When operator="transformer", the hidden representation is computed as follows. Let \(n_h\) be the hidden dimensionality and \(H\) the number of attention heads.

1. Feature projection. A linear layer projects the input features to the hidden dimension. When \(n_f = n_h\), the projection is the identity: \(\mathbf{H}^{(0)} = \mathbf{F}\). Otherwise:

\[\mathbf{H}^{(0)} = \mathbf{F} \, \mathbf{W}_{\text{proj}} + \mathbf{b}_{\text{proj}}, \quad \mathbf{W}_{\text{proj}} \in \mathbb{R}^{n_f \times n_h}\]

2. Positional encoding. Relative coordinates with respect to the center point \(\mathbf{x}_0\) are computed and passed through a two-layer MLP with ReLU activations:

\[\boldsymbol{\delta}_k = \mathbf{x}_k - \mathbf{x}_0, \quad k = 0, \ldots, K-1\]
\[\mathbf{PE} = \text{ReLU}\!\bigl( \text{ReLU}(\boldsymbol{\delta} \, \mathbf{W}_1 + \mathbf{b}_1) \, \mathbf{W}_2 + \mathbf{b}_2 \bigr), \quad \mathbf{W}_1 \in \mathbb{R}^{3 \times d_{\text{pe}}},\; \mathbf{W}_2 \in \mathbb{R}^{d_{\text{pe}} \times n_h}\]

where \(d_{\text{pe}}\) is the positional encoding intermediate dimensionality (pos_enc_units). The PE MLP weights are shared across all depths. The positional encoding is added to the projected features:

\[\mathbf{H}^{(1)} = \mathbf{H}^{(0)} + \mathbf{PE}\]
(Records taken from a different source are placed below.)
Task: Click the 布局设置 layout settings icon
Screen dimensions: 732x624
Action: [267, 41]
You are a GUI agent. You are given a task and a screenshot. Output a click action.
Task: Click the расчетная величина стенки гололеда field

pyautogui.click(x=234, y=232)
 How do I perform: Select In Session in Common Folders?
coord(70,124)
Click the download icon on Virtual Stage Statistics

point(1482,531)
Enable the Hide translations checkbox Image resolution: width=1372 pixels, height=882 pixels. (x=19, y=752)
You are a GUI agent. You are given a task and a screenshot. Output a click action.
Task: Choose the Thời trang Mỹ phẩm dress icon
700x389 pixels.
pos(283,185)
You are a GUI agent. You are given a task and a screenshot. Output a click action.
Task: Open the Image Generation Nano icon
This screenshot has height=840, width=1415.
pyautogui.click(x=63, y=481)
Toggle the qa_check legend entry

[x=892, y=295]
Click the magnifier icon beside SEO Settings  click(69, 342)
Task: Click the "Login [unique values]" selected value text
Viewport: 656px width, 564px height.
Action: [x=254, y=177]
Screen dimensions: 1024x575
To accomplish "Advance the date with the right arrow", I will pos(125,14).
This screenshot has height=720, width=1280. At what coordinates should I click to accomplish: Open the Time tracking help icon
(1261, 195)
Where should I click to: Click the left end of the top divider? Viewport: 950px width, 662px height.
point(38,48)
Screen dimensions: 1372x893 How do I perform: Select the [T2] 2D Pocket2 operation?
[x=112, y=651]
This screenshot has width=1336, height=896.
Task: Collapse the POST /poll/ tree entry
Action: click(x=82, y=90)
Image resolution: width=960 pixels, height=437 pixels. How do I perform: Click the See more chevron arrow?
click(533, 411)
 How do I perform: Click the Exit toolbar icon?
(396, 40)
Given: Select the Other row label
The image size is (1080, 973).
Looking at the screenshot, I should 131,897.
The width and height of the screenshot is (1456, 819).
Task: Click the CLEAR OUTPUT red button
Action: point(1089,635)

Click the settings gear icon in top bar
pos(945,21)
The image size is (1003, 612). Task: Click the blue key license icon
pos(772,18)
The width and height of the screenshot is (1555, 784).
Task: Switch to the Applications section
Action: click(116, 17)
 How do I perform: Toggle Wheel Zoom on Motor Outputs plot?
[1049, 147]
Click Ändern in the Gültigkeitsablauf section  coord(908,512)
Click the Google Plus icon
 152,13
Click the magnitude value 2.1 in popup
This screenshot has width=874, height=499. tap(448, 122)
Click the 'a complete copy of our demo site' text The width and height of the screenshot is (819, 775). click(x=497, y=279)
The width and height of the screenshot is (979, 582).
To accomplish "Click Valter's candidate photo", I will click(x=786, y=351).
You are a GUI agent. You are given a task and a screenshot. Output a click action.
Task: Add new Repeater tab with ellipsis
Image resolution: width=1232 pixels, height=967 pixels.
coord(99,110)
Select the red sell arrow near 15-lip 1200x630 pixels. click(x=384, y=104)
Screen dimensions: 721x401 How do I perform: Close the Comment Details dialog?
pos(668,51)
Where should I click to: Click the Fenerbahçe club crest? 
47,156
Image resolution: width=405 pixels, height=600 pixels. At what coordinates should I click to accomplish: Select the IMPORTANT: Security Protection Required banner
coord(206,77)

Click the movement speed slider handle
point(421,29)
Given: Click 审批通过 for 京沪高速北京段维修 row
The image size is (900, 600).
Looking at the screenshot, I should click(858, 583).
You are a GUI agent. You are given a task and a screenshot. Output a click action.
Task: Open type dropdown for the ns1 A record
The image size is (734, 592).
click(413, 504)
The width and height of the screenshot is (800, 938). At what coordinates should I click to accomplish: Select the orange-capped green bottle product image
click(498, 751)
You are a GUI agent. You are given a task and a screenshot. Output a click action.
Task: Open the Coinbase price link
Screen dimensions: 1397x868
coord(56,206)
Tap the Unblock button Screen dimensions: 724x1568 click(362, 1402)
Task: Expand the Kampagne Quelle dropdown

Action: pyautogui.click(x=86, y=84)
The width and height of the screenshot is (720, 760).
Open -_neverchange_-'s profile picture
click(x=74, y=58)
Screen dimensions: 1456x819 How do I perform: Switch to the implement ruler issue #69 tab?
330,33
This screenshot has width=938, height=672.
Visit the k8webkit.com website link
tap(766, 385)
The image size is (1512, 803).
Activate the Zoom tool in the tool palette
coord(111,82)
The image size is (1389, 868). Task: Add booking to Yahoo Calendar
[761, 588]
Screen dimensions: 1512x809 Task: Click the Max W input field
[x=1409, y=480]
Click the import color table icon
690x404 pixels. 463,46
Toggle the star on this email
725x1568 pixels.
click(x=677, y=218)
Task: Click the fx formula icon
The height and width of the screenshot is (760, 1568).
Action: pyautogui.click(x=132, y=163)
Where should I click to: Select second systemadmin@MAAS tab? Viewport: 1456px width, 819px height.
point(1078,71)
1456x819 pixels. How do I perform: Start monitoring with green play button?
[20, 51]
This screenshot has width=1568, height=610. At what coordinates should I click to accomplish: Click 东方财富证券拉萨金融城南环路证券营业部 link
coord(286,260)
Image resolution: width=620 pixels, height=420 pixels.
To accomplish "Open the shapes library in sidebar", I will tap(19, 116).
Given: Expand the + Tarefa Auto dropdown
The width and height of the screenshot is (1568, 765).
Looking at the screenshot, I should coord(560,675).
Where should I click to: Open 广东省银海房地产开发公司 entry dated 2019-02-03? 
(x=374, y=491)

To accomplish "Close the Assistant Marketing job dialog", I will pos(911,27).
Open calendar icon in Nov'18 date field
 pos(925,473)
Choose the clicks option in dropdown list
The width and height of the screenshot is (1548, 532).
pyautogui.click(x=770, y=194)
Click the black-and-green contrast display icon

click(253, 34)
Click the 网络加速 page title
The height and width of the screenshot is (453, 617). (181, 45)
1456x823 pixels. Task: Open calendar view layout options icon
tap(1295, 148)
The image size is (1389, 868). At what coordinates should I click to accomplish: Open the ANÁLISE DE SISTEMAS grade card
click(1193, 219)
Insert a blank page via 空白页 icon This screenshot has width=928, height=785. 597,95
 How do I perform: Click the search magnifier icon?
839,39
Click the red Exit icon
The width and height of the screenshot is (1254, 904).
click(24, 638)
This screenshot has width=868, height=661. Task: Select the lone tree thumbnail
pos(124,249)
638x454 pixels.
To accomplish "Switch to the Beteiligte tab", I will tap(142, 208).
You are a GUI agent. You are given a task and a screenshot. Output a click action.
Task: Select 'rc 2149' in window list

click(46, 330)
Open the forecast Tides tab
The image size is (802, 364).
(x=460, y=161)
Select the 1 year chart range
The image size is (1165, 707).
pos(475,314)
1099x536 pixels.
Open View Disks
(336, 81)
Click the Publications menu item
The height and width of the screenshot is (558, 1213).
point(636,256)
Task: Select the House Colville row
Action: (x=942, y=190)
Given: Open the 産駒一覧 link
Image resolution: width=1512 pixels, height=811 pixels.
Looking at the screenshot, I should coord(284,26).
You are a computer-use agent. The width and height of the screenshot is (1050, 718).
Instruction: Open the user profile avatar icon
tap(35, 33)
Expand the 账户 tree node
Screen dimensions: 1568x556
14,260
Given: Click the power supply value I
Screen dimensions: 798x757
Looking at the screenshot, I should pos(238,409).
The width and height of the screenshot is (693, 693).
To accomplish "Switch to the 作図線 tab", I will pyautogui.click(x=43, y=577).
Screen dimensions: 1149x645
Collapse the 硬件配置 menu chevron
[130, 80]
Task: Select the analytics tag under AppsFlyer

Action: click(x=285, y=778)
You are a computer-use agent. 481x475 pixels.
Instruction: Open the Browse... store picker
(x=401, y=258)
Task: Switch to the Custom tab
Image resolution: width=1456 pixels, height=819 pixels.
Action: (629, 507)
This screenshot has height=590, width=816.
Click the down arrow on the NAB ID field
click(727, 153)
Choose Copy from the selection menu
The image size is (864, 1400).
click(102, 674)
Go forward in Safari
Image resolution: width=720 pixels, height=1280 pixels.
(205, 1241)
3. Multi-head self-attention. The attention is computed with \(H\) heads, each with key dimensionality \(d_k = n_h / H\). For each head \(h\):

\[\mathbf{Q}_h = \mathbf{H}^{(1)} \mathbf{W}_h^Q, \quad \mathbf{K}_h = \mathbf{H}^{(1)} \mathbf{W}_h^K, \quad \mathbf{V}_h = \mathbf{H}^{(1)} \mathbf{W}_h^V\]
\[\text{Attn}_h = \text{softmax}\!\left( \frac{\mathbf{Q}_h \mathbf{K}_h^\top}{\sqrt{d_k}} + \mathbf{M} \right) \mathbf{V}_h\]

where \(\mathbf{M}\) is the attention mask derived from \(\mathbf{m}\): positions where \(m_{bk} = 0\) receive \(-\infty\) to zero out their attention weight after softmax. The heads are concatenated and linearly projected:

\[\text{MHA}(\mathbf{H}^{(1)}) = \text{Concat}(\text{Attn}_1, \ldots, \text{Attn}_H) \, \mathbf{W}^O, \quad \mathbf{W}^O \in \mathbb{R}^{n_h \times n_h}\]

4. Residual connections and layer normalization.

\[\mathbf{H}^{(2)} = \text{LayerNorm}\!\bigl( \mathbf{H}^{(1)} + \text{MHA}(\mathbf{H}^{(1)}) \bigr)\]

5. Feed-forward network (FFN).

\[\text{FFN}(\mathbf{z}) = \text{ReLU}(\mathbf{z} \, \mathbf{W}_3 + \mathbf{b}_3) \, \mathbf{W}_4 + \mathbf{b}_4, \quad \mathbf{W}_3 \in \mathbb{R}^{n_h \times 2n_h},\; \mathbf{W}_4 \in \mathbb{R}^{2n_h \times n_h}\]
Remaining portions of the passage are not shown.